▶ [What is being asked] All the data must be output exactly as given.

▶ [Source material]
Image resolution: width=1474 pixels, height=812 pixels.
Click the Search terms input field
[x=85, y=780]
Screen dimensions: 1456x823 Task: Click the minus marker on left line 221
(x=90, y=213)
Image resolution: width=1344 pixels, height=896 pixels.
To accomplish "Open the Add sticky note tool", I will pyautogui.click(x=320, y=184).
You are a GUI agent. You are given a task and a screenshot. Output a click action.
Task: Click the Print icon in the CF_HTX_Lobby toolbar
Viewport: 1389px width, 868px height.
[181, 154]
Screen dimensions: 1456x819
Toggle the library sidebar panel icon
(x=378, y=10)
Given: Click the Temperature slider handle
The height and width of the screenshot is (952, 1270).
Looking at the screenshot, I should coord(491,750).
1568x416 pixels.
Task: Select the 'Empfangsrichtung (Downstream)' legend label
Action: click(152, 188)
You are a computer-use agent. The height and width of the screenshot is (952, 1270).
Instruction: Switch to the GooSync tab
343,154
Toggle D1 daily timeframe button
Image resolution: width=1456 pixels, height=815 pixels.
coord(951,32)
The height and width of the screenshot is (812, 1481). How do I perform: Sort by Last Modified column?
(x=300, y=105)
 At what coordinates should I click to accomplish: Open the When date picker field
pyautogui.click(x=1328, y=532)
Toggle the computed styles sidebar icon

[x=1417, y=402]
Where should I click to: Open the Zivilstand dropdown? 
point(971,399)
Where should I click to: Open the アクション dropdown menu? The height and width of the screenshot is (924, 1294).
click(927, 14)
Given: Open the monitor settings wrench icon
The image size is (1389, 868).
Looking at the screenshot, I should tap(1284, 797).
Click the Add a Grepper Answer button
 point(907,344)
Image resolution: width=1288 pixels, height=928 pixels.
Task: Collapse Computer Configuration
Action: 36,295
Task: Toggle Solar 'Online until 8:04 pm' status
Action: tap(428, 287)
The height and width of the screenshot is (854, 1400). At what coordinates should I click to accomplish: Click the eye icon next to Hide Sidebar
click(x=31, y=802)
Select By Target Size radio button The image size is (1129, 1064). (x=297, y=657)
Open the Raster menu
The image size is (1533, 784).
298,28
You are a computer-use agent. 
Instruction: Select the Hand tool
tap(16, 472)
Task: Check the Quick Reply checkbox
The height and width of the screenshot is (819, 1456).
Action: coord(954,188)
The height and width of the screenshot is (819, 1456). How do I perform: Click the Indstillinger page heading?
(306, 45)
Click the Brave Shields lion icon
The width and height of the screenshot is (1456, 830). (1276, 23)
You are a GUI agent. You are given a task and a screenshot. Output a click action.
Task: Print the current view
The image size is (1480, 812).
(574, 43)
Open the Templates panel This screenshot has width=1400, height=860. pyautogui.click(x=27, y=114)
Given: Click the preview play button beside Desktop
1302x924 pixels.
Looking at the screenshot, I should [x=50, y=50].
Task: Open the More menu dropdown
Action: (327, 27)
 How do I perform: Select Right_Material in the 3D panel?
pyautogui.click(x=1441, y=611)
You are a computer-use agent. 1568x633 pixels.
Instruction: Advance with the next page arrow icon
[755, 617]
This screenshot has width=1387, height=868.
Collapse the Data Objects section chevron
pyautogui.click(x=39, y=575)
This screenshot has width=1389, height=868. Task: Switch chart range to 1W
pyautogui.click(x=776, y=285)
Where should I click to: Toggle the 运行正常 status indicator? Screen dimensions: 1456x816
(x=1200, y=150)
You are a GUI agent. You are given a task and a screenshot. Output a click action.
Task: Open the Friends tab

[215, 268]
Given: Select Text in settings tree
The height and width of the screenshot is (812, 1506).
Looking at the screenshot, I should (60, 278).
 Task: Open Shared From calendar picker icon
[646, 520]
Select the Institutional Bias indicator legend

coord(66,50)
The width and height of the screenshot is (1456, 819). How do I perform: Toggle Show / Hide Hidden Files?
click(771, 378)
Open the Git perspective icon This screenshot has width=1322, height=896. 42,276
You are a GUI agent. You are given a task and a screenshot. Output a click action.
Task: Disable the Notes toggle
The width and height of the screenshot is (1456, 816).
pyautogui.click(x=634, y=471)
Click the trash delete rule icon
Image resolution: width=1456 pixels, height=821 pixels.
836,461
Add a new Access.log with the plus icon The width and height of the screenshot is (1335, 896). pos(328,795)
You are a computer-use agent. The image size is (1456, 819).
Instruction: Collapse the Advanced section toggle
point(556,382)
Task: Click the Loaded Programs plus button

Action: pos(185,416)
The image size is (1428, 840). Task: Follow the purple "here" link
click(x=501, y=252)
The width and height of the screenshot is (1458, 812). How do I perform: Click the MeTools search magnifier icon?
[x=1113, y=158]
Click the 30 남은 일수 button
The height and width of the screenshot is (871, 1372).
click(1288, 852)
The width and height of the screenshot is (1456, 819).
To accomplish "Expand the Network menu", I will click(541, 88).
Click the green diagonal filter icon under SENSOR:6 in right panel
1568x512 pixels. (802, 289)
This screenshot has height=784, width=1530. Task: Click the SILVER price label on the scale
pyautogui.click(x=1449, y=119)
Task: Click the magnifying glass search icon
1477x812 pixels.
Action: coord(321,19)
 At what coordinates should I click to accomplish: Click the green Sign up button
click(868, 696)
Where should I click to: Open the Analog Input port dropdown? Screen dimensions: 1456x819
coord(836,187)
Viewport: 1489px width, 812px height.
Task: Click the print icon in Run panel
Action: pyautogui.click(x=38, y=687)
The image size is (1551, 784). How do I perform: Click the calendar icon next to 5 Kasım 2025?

▶ [Solution to this task]
Image resolution: width=1474 pixels, height=812 pixels.
Click the Search terms input field
[x=85, y=780]
Screen dimensions: 1456x823 Task: Click the minus marker on left line 221
(x=90, y=213)
Image resolution: width=1344 pixels, height=896 pixels.
To accomplish "Open the Add sticky note tool", I will pyautogui.click(x=320, y=184).
You are a GUI agent. You are given a task and a screenshot. Output a click action.
Task: Click the Print icon in the CF_HTX_Lobby toolbar
Viewport: 1389px width, 868px height.
[181, 154]
Screen dimensions: 1456x819
Toggle the library sidebar panel icon
(x=378, y=10)
Given: Click the Temperature slider handle
The height and width of the screenshot is (952, 1270).
Looking at the screenshot, I should coord(491,750).
1568x416 pixels.
Task: Select the 'Empfangsrichtung (Downstream)' legend label
Action: click(152, 188)
You are a computer-use agent. The height and width of the screenshot is (952, 1270).
Instruction: Switch to the GooSync tab
343,154
Toggle D1 daily timeframe button
Image resolution: width=1456 pixels, height=815 pixels.
coord(951,32)
The height and width of the screenshot is (812, 1481). How do I perform: Sort by Last Modified column?
(x=300, y=105)
 At what coordinates should I click to accomplish: Open the When date picker field
pyautogui.click(x=1328, y=532)
Toggle the computed styles sidebar icon

[x=1417, y=402]
Where should I click to: Open the Zivilstand dropdown? 
point(971,399)
Where should I click to: Open the アクション dropdown menu? The height and width of the screenshot is (924, 1294).
click(927, 14)
Given: Open the monitor settings wrench icon
The image size is (1389, 868).
Looking at the screenshot, I should tap(1284, 797).
Click the Add a Grepper Answer button
 point(907,344)
Image resolution: width=1288 pixels, height=928 pixels.
Task: Collapse Computer Configuration
Action: 36,295
Task: Toggle Solar 'Online until 8:04 pm' status
Action: tap(428, 287)
The height and width of the screenshot is (854, 1400). At what coordinates should I click to accomplish: Click the eye icon next to Hide Sidebar
click(x=31, y=802)
Select By Target Size radio button The image size is (1129, 1064). (x=297, y=657)
Open the Raster menu
The image size is (1533, 784).
298,28
You are a computer-use agent. 
Instruction: Select the Hand tool
tap(16, 472)
Task: Check the Quick Reply checkbox
The height and width of the screenshot is (819, 1456).
Action: coord(954,188)
The height and width of the screenshot is (819, 1456). How do I perform: Click the Indstillinger page heading?
(306, 45)
Click the Brave Shields lion icon
The width and height of the screenshot is (1456, 830). (1276, 23)
You are a GUI agent. You are given a task and a screenshot. Output a click action.
Task: Print the current view
The image size is (1480, 812).
(574, 43)
Open the Templates panel This screenshot has width=1400, height=860. pyautogui.click(x=27, y=114)
Given: Click the preview play button beside Desktop
1302x924 pixels.
Looking at the screenshot, I should [x=50, y=50].
Task: Open the More menu dropdown
Action: (327, 27)
 How do I perform: Select Right_Material in the 3D panel?
pyautogui.click(x=1441, y=611)
You are a computer-use agent. 1568x633 pixels.
Instruction: Advance with the next page arrow icon
[755, 617]
This screenshot has width=1387, height=868.
Collapse the Data Objects section chevron
pyautogui.click(x=39, y=575)
This screenshot has width=1389, height=868. Task: Switch chart range to 1W
pyautogui.click(x=776, y=285)
Where should I click to: Toggle the 运行正常 status indicator? Screen dimensions: 1456x816
(x=1200, y=150)
You are a GUI agent. You are given a task and a screenshot. Output a click action.
Task: Open the Friends tab

[215, 268]
Given: Select Text in settings tree
The height and width of the screenshot is (812, 1506).
Looking at the screenshot, I should (60, 278).
 Task: Open Shared From calendar picker icon
[646, 520]
Select the Institutional Bias indicator legend

coord(66,50)
The width and height of the screenshot is (1456, 819). How do I perform: Toggle Show / Hide Hidden Files?
click(771, 378)
Open the Git perspective icon This screenshot has width=1322, height=896. 42,276
You are a GUI agent. You are given a task and a screenshot. Output a click action.
Task: Disable the Notes toggle
The width and height of the screenshot is (1456, 816).
pyautogui.click(x=634, y=471)
Click the trash delete rule icon
Image resolution: width=1456 pixels, height=821 pixels.
836,461
Add a new Access.log with the plus icon The width and height of the screenshot is (1335, 896). pos(328,795)
You are a computer-use agent. The image size is (1456, 819).
Instruction: Collapse the Advanced section toggle
point(556,382)
Task: Click the Loaded Programs plus button

Action: pos(185,416)
The image size is (1428, 840). Task: Follow the purple "here" link
click(x=501, y=252)
The width and height of the screenshot is (1458, 812). How do I perform: Click the MeTools search magnifier icon?
[x=1113, y=158]
Click the 30 남은 일수 button
The height and width of the screenshot is (871, 1372).
click(1288, 852)
The width and height of the screenshot is (1456, 819).
To accomplish "Expand the Network menu", I will click(541, 88).
Click the green diagonal filter icon under SENSOR:6 in right panel
1568x512 pixels. (802, 289)
This screenshot has height=784, width=1530. Task: Click the SILVER price label on the scale
pyautogui.click(x=1449, y=119)
Task: Click the magnifying glass search icon
1477x812 pixels.
Action: coord(321,19)
 At what coordinates should I click to accomplish: Click the green Sign up button
click(868, 696)
Where should I click to: Open the Analog Input port dropdown? Screen dimensions: 1456x819
coord(836,187)
Viewport: 1489px width, 812px height.
Task: Click the print icon in Run panel
Action: pyautogui.click(x=38, y=687)
The image size is (1551, 784). How do I perform: Click the calendar icon next to 5 Kasım 2025?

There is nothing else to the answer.